■ PROBLEM STATEMENT ■
Among the entries below, find the line with "リンク集 (19, 2495)", then quote it and each following line up to and including the line with "For every named target in this 118×2576", and nothing else.

┌──

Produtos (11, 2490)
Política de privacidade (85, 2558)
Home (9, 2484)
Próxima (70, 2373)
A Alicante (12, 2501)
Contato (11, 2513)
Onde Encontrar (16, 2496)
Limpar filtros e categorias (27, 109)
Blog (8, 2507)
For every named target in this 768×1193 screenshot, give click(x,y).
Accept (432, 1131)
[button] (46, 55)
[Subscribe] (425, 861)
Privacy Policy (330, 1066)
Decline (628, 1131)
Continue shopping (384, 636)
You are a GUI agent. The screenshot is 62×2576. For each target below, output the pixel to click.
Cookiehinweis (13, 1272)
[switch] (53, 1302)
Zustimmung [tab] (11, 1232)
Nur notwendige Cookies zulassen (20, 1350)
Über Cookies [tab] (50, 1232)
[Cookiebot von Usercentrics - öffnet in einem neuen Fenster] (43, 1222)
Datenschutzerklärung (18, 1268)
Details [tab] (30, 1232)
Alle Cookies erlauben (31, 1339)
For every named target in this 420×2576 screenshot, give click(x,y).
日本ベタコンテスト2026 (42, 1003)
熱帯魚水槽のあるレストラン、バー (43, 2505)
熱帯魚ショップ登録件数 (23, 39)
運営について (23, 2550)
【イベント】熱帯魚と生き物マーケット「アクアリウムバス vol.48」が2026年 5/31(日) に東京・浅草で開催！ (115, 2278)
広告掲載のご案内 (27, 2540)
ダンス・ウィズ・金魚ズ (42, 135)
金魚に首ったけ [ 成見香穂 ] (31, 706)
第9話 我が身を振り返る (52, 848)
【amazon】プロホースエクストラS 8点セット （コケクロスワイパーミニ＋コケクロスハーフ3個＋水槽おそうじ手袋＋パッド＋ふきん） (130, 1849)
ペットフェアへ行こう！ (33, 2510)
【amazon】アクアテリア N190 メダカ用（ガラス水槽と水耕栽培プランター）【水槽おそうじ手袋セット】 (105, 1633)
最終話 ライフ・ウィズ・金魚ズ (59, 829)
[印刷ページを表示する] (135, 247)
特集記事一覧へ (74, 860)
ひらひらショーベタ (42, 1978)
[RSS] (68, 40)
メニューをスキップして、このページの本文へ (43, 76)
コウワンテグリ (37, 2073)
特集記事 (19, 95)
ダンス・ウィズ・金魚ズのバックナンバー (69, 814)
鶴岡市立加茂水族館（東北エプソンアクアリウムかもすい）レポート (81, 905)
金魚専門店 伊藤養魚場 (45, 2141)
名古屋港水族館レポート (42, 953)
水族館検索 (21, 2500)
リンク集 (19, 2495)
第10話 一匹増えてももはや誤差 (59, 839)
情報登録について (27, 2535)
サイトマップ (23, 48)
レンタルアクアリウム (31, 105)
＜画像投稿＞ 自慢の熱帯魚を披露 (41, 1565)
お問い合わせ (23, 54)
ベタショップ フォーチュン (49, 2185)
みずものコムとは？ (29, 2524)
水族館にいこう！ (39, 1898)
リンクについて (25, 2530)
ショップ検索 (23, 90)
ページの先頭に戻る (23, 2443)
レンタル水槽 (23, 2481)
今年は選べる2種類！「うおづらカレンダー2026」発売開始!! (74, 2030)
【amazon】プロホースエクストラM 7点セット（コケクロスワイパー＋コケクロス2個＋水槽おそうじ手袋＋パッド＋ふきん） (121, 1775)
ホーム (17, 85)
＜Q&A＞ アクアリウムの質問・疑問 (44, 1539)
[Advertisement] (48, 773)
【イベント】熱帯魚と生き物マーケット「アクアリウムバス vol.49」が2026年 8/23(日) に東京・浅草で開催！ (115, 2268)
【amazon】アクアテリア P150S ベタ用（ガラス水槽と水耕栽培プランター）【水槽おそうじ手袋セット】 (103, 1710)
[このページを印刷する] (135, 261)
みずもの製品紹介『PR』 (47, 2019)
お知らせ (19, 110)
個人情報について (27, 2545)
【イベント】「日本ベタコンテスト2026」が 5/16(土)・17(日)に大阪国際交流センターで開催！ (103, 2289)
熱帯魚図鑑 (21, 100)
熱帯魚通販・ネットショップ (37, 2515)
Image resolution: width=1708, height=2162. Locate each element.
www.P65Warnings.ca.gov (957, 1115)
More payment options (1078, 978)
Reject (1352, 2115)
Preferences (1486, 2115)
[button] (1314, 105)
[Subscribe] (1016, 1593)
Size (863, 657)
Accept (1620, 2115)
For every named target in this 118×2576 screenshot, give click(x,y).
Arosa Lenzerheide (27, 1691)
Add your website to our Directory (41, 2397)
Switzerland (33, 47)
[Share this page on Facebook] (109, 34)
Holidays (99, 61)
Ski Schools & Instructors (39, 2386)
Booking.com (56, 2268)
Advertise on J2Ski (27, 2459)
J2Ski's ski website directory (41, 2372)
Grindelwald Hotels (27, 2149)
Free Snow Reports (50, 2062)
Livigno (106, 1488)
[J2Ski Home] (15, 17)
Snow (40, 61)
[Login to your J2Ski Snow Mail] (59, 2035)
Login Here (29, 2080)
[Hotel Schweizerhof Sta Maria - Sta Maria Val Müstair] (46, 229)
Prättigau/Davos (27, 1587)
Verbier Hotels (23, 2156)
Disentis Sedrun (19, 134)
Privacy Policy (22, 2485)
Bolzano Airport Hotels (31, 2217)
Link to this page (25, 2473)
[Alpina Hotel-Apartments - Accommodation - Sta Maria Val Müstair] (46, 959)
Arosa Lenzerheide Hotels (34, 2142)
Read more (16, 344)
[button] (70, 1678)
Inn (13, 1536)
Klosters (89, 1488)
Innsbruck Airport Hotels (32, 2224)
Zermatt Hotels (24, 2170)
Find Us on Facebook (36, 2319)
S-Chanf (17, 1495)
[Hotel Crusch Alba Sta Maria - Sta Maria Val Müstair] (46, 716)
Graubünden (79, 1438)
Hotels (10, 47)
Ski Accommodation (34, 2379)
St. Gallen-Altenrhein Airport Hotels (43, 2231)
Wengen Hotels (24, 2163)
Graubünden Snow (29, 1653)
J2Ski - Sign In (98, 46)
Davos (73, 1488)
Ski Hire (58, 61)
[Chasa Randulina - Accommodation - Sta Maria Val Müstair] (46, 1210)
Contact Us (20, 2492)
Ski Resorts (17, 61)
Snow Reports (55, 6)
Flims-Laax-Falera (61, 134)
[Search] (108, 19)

└──

■ SOLUTION FOR THIS PROBLEM ■
リンク集 (19, 2495)
第10話 一匹増えてももはや誤差 (59, 839)
情報登録について (27, 2535)
サイトマップ (23, 48)
レンタルアクアリウム (31, 105)
＜画像投稿＞ 自慢の熱帯魚を披露 (41, 1565)
お問い合わせ (23, 54)
ベタショップ フォーチュン (49, 2185)
みずものコムとは？ (29, 2524)
水族館にいこう！ (39, 1898)
リンクについて (25, 2530)
ショップ検索 (23, 90)
ページの先頭に戻る (23, 2443)
レンタル水槽 (23, 2481)
今年は選べる2種類！「うおづらカレンダー2026」発売開始!! (74, 2030)
【amazon】プロホースエクストラM 7点セット（コケクロスワイパー＋コケクロス2個＋水槽おそうじ手袋＋パッド＋ふきん） (121, 1775)
ホーム (17, 85)
＜Q&A＞ アクアリウムの質問・疑問 (44, 1539)
[Advertisement] (48, 773)
【イベント】熱帯魚と生き物マーケット「アクアリウムバス vol.49」が2026年 8/23(日) に東京・浅草で開催！ (115, 2268)
【amazon】アクアテリア P150S ベタ用（ガラス水槽と水耕栽培プランター）【水槽おそうじ手袋セット】 (103, 1710)
[このページを印刷する] (135, 261)
みずもの製品紹介『PR』 (47, 2019)
お知らせ (19, 110)
個人情報について (27, 2545)
【イベント】「日本ベタコンテスト2026」が 5/16(土)・17(日)に大阪国際交流センターで開催！ (103, 2289)
熱帯魚図鑑 (21, 100)
熱帯魚通販・ネットショップ (37, 2515)
Image resolution: width=1708, height=2162. Locate each element.
www.P65Warnings.ca.gov (957, 1115)
More payment options (1078, 978)
Reject (1352, 2115)
Preferences (1486, 2115)
[button] (1314, 105)
[Subscribe] (1016, 1593)
Size (863, 657)
Accept (1620, 2115)
For every named target in this 118×2576 screenshot, give click(x,y).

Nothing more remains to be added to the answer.